Begin Data shown

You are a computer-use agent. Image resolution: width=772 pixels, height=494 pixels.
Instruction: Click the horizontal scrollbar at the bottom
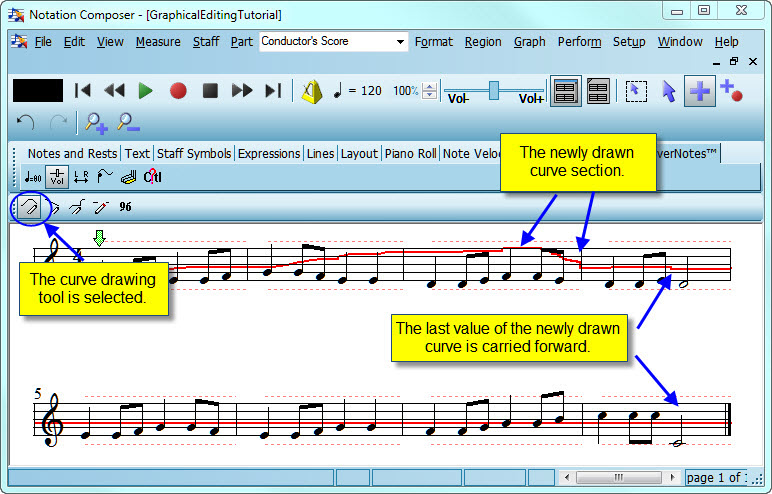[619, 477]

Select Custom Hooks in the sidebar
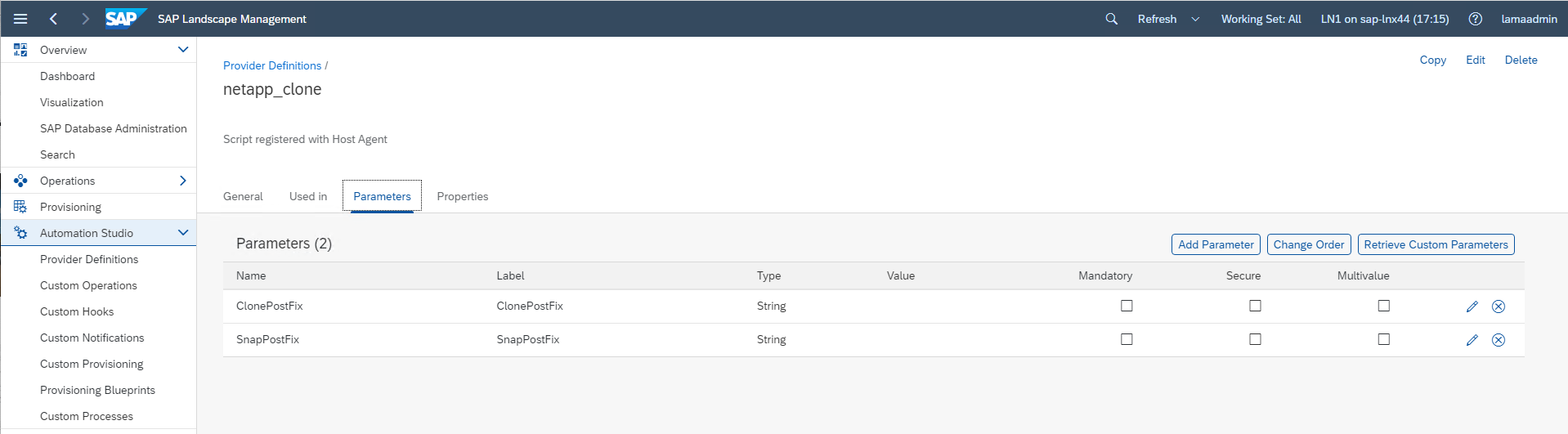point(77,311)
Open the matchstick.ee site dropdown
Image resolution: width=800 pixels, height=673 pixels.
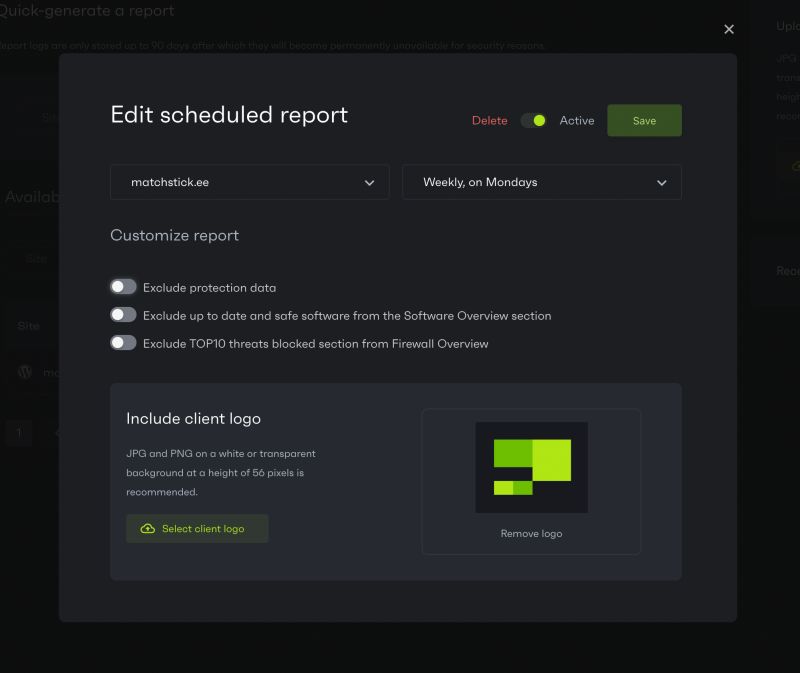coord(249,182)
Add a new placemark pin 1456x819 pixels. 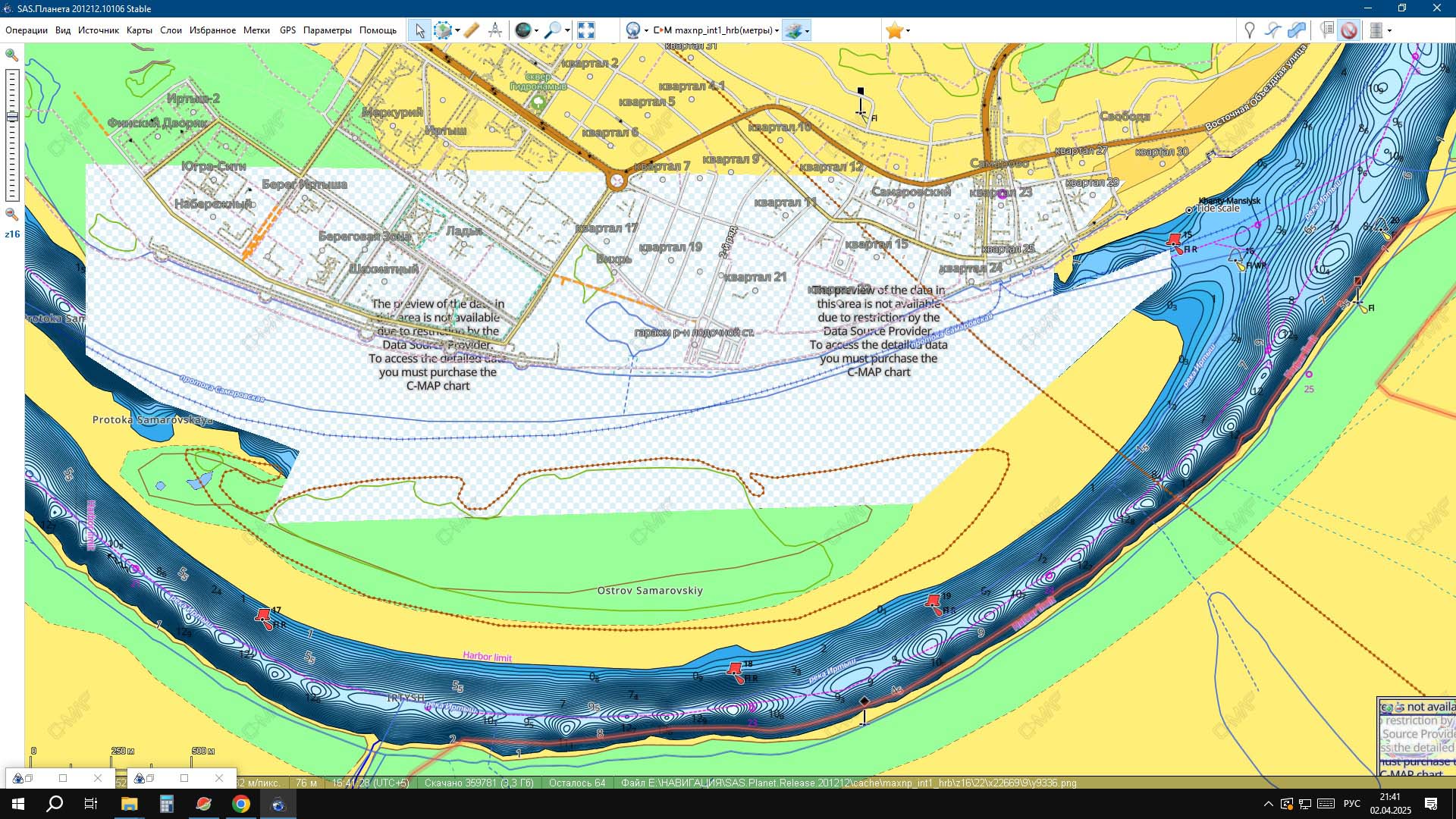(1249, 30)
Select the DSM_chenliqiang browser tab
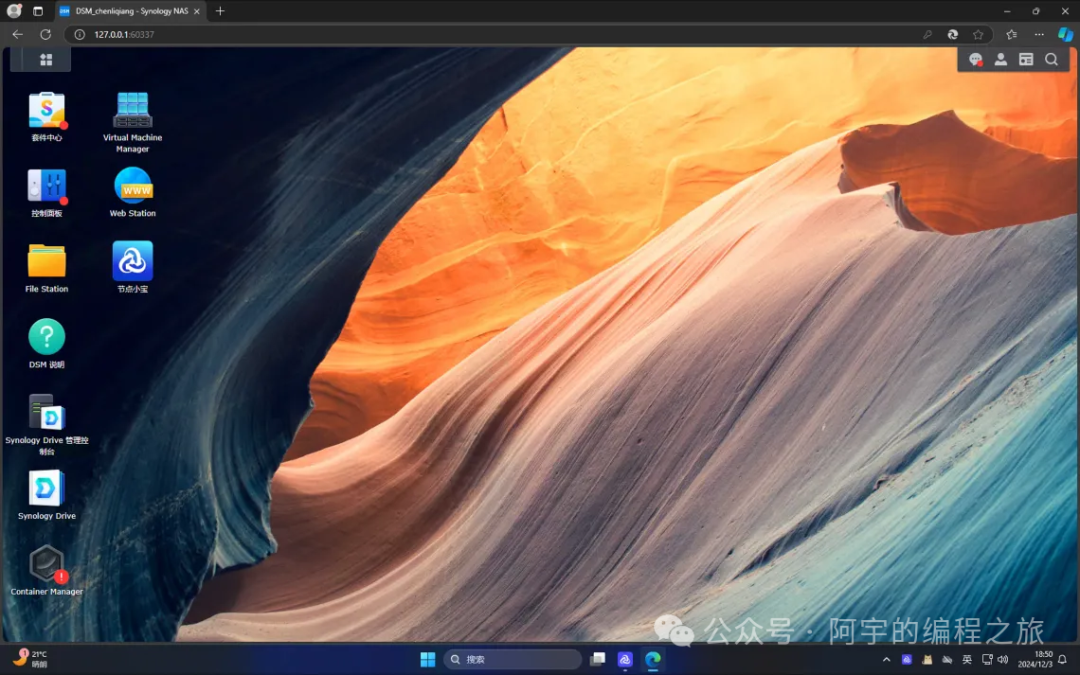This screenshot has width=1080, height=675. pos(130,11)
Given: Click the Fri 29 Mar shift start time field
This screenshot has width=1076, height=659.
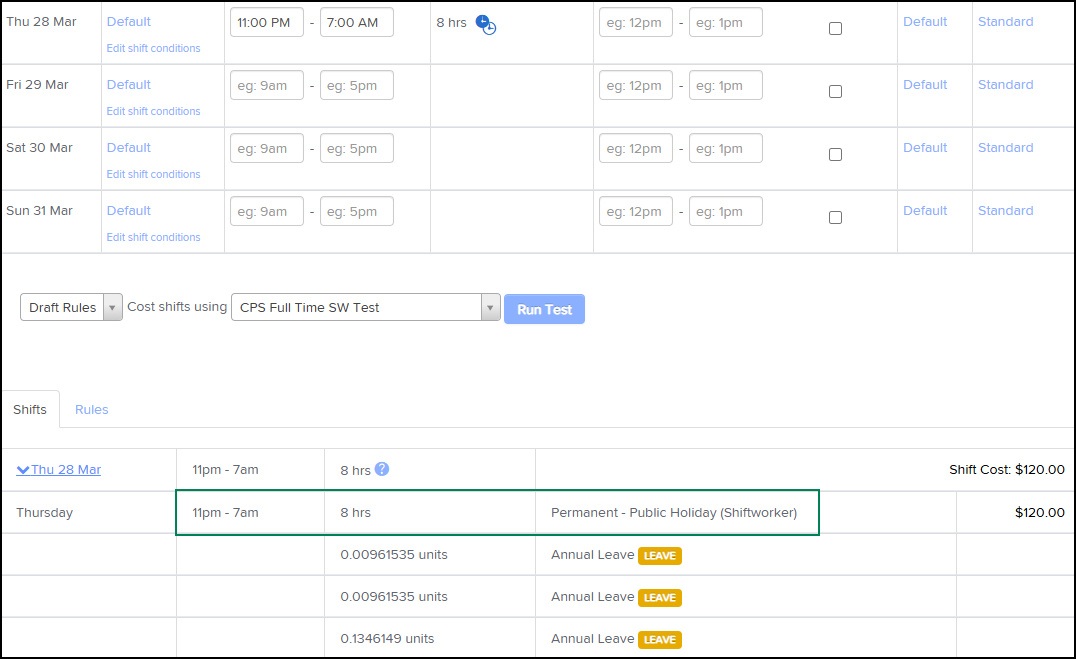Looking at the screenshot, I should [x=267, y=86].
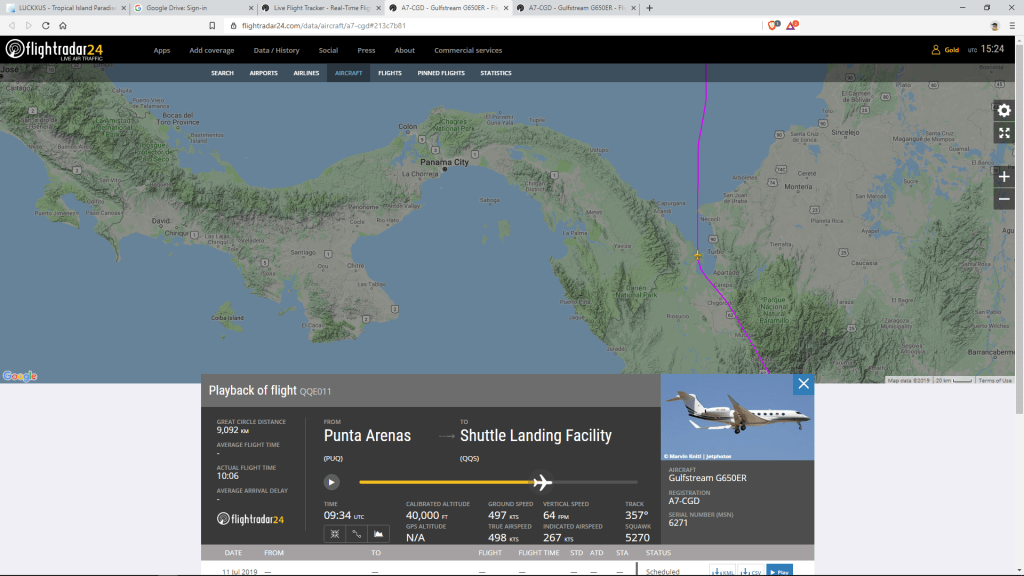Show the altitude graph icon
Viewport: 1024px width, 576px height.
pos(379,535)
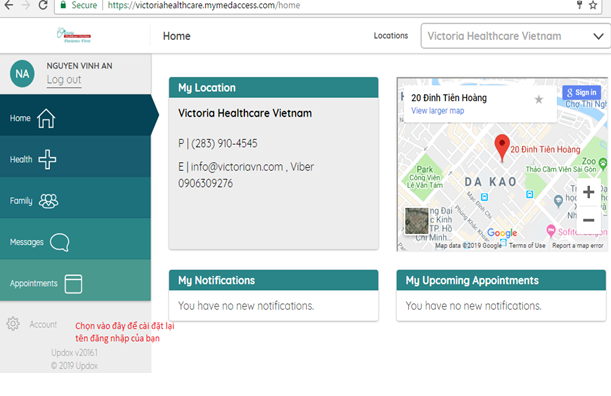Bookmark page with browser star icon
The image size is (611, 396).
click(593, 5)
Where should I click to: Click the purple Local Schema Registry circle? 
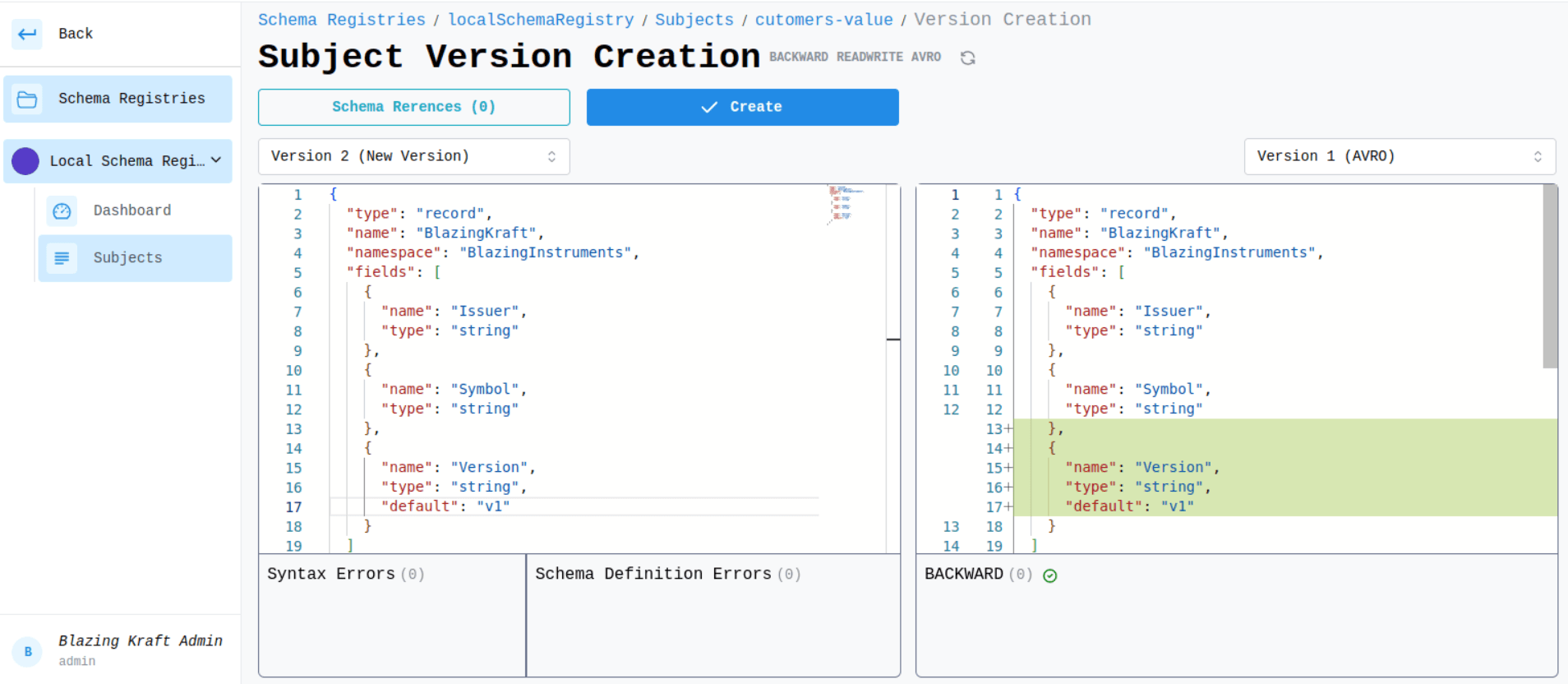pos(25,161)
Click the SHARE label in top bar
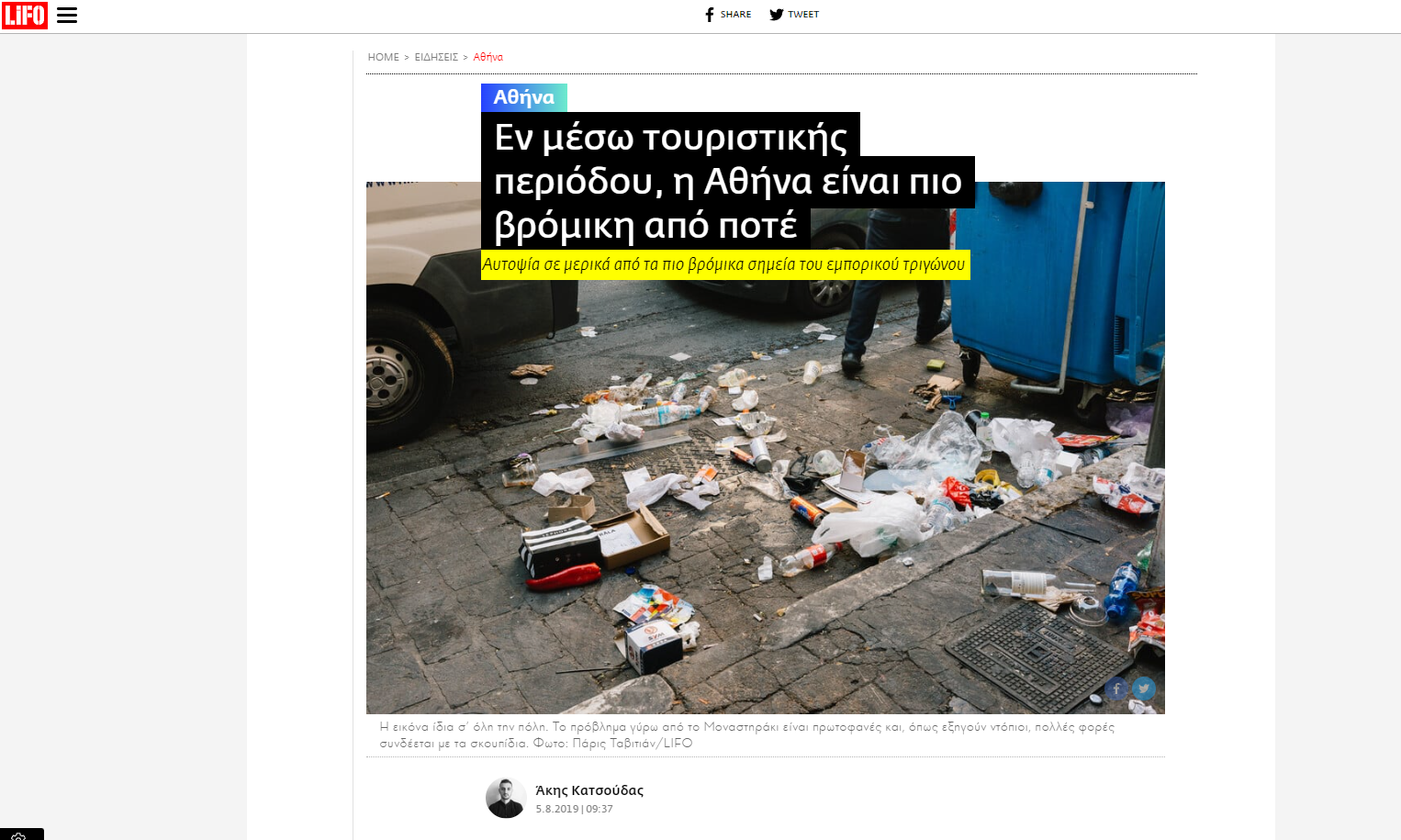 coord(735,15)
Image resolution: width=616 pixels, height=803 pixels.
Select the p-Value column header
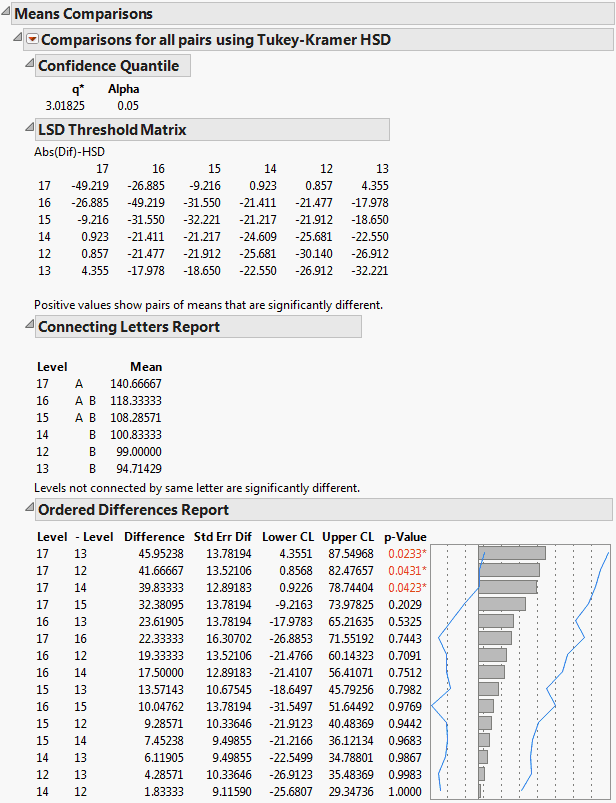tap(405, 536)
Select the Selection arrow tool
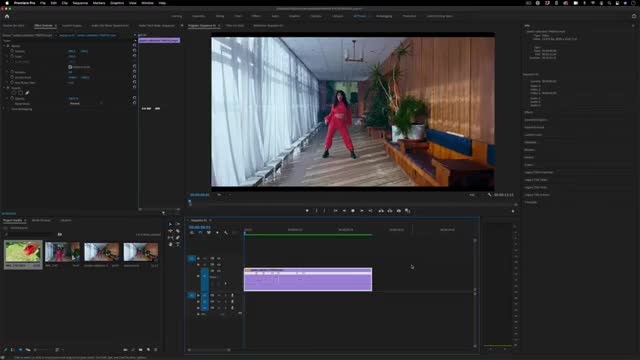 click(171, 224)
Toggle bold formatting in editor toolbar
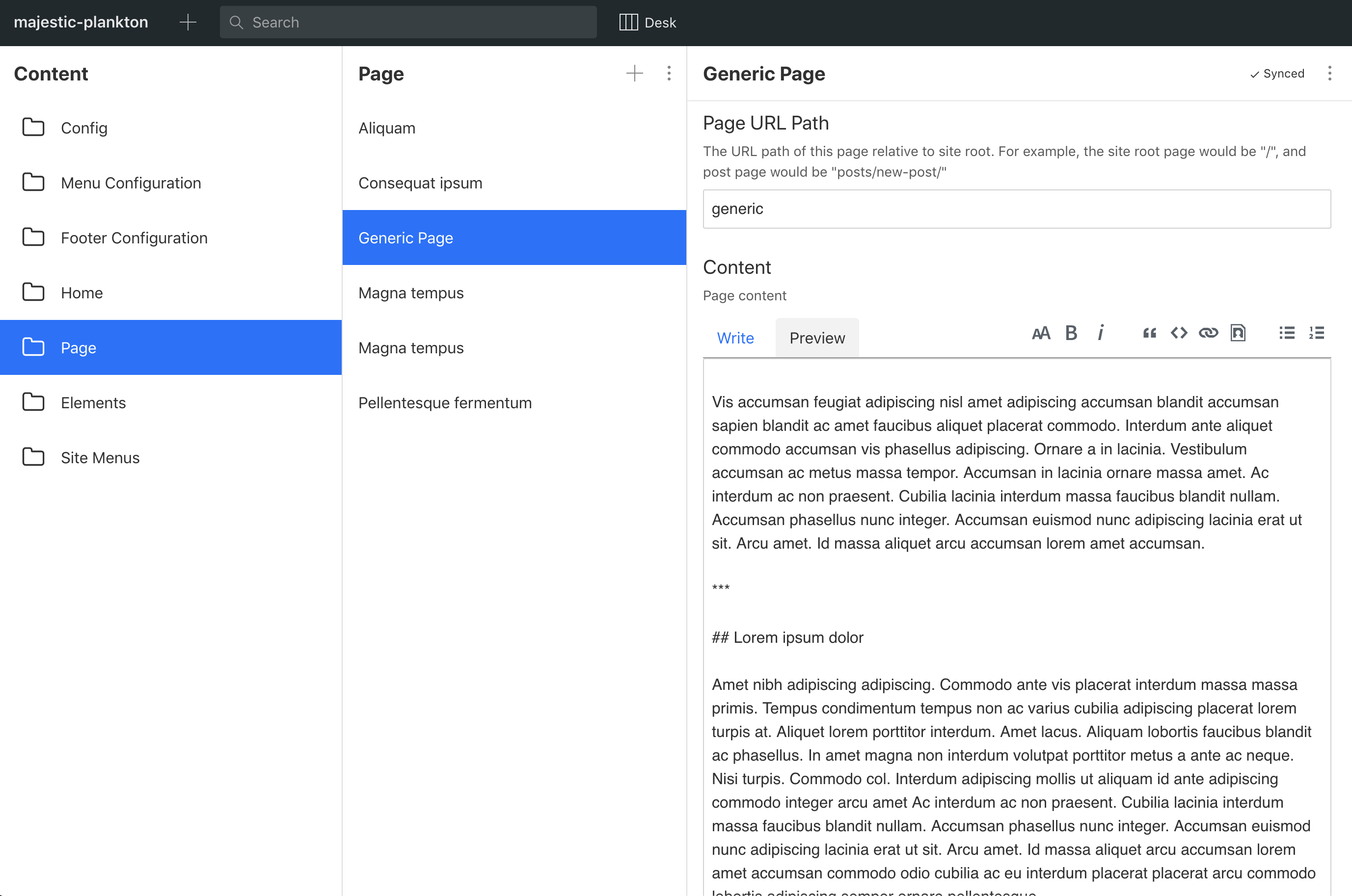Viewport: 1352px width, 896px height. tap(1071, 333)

End Data shown

What to do ::
Scale everything from the start of the data down to the line containing "point(77,311)", with both ends included, and write those lines out again, requests included. Multiply every coordinate in the answers by 0.9 and round each to a whole number, with halves going up. Leave the pictures out.

Written response ::
You are a computer-use agent. Image resolution: width=772 pixels, height=494 pixels.
Instruction: Click the horizontal scrollbar at the bottom
[557, 429]

Select Custom Hooks in the sidebar
point(69,280)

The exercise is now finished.